Problems to solve =
[1] In the passage on being pro-life, what is the first of the two ways named for overcoming abortion?
[2] From the passage on being pro-life, copy word for word the part from "The first way" up to and including "congregations, and families.".
───── Supplied passage ─────
What, then, are we to do? We are to love others as we want to be loved. That is what it means to be pro-life in the way that Scripture is pro-life. Let me illustrate what I mean with two specific ways we can overcome abortion through acts of loving our neighbor just as the Good Samaritan loved the man left half-dead in the ditch.

The first way is to present a clear witness to the fact that abortion is sin. Here’s the kind of thing I have in mind: I had a friend who had gotten his girlfriend pregnant when they were seniors in high school. They had agreed that she would have an abortion, though he was less sure of the move than she was. Still, he paid for it, went with her to the clinic, and attended the post-abortion counseling session where they were told what she should expect and were assured that they had done nothing wrong.

Abortion is not just a policy or ideological debate; it is a deeply personal and spiritual issue in our communities, congregations, and families.
───── Raw data ─────
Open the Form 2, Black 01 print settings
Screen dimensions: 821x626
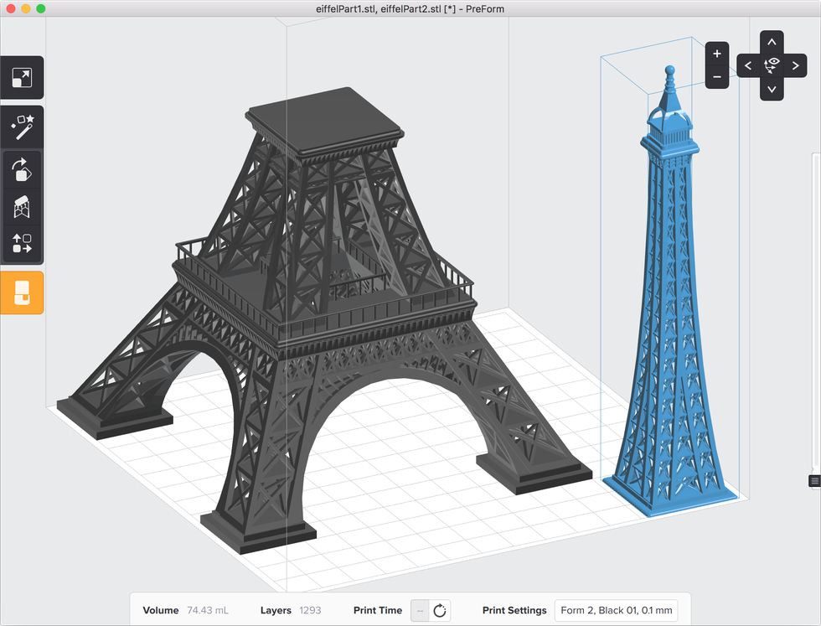(x=616, y=610)
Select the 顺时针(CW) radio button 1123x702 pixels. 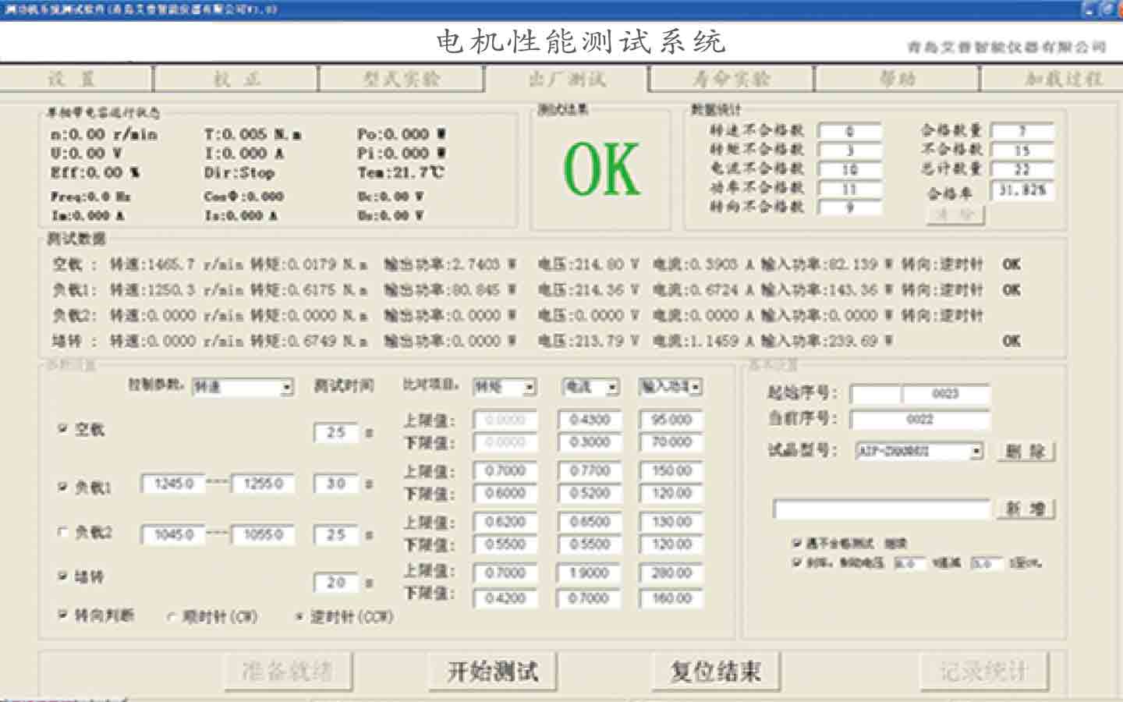(169, 616)
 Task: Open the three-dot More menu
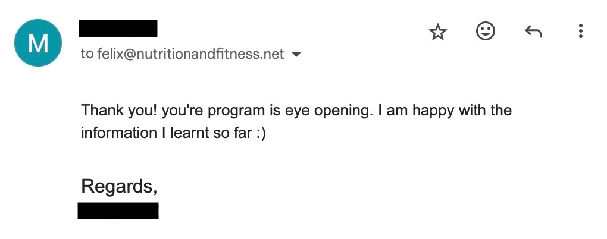coord(580,32)
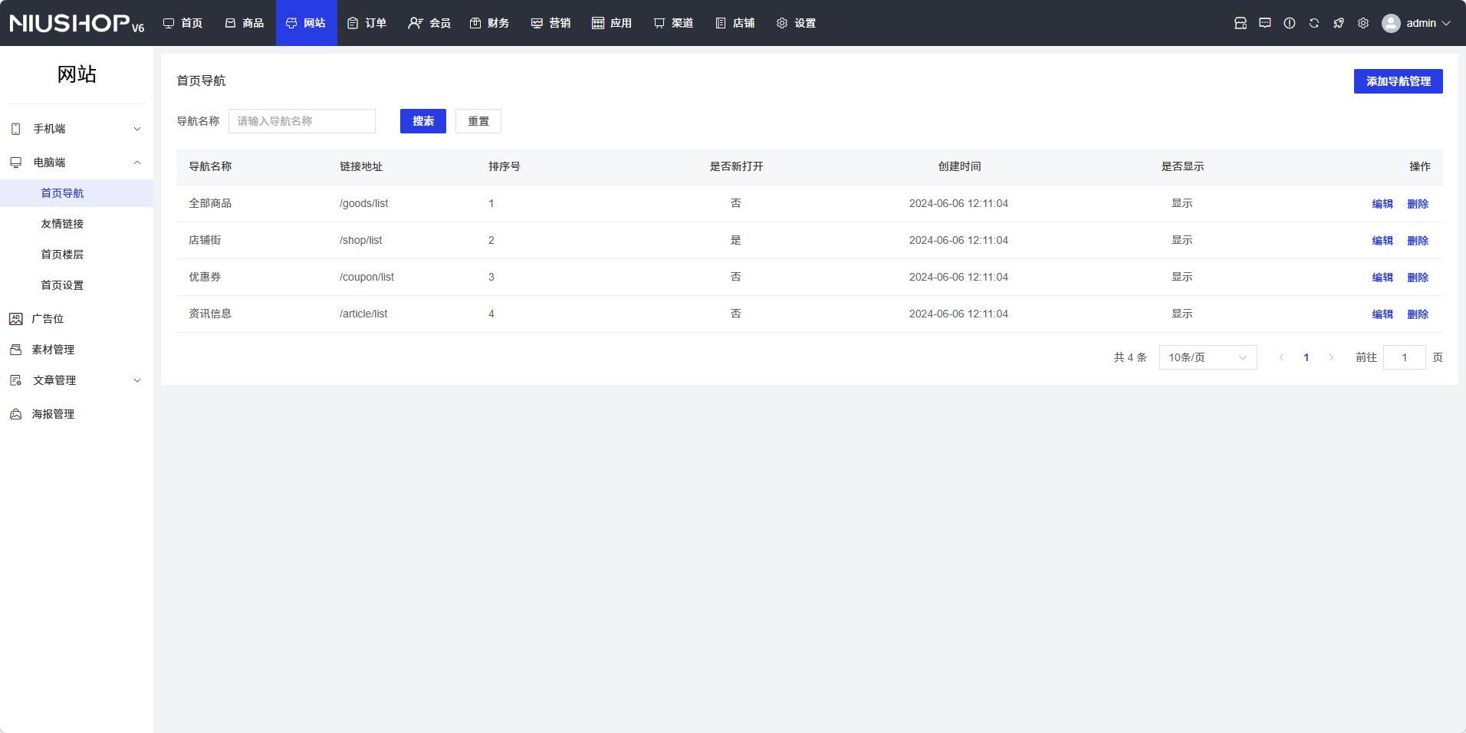Click the rocket icon in header
1466x733 pixels.
click(x=1338, y=23)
─────
Per-task outputs =
[1] To present a clear witness to the fact that abortion is sin.

[2]
The first way is to present a clear witness to the fact that abortion is sin. Here’s the kind of thing I have in mind: I had a friend who had gotten his girlfriend pregnant when they were seniors in high school. They had agreed that she would have an abortion, though he was less sure of the move than she was. Still, he paid for it, went with her to the clinic, and attended the post-abortion counseling session where they were told what she should expect and were assured that they had done nothing wrong.

Abortion is not just a policy or ideological debate; it is a deeply personal and spiritual issue in our communities, congregations, and families.